Edwards was interviewed on WKCR New York City after the release of Time & Space, Vol. 1 and Red Sprites & Blue Jets. During the 1970s, Apogee performed live on the station two separate occasions. His trio with Sabir Mateen and Hilliard Greene, performed at WKCR again just before playing at the Knitting Factory's sponsored festival, the Texaco Jazz Festival in 1997.

In 2013, Marc Edwards contributed a version of "Amazing Grace" to a benefit album to raise funds for Donovan Drayton's release from prison and trial. He also released a CD with his new group Sonos Gravis, which was described as "freely fused out rock that takes "free jazz" and cranks it." The album was listed as #12 on Steve Holtje's Top Jazz albums of 2013, along with his release with Slipstream Time Travel called Planet X Just Blew Up!, which was #13. The New York City Jazz Record says that "Sonos Gravis could, in fact, be the conceptual merger of the New York Art Quartet, Black Sabbath and Last Exit, though despite signposts reflecting noise and free jazz, this music has little actual precedent".

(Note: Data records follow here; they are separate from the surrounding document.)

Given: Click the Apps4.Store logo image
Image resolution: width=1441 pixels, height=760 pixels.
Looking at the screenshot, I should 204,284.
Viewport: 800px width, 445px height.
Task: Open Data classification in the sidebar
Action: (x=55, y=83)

Grego Applegate Edwards described his 2014 release, Sakura Sakura, as "very vibrant free rock, a sort of Ascension in the metal zone. It is bracing. You will either gravitate towards it by predisposition or not. And that has something to do with your open mind about a free metal blast or the opposite." He says of the 2015 release, Mystic Mountain, “This may be their most anarchically exhilarating album yet!”.

For many years, Edwards played only jazz drums, but recently has started playing rock and punk.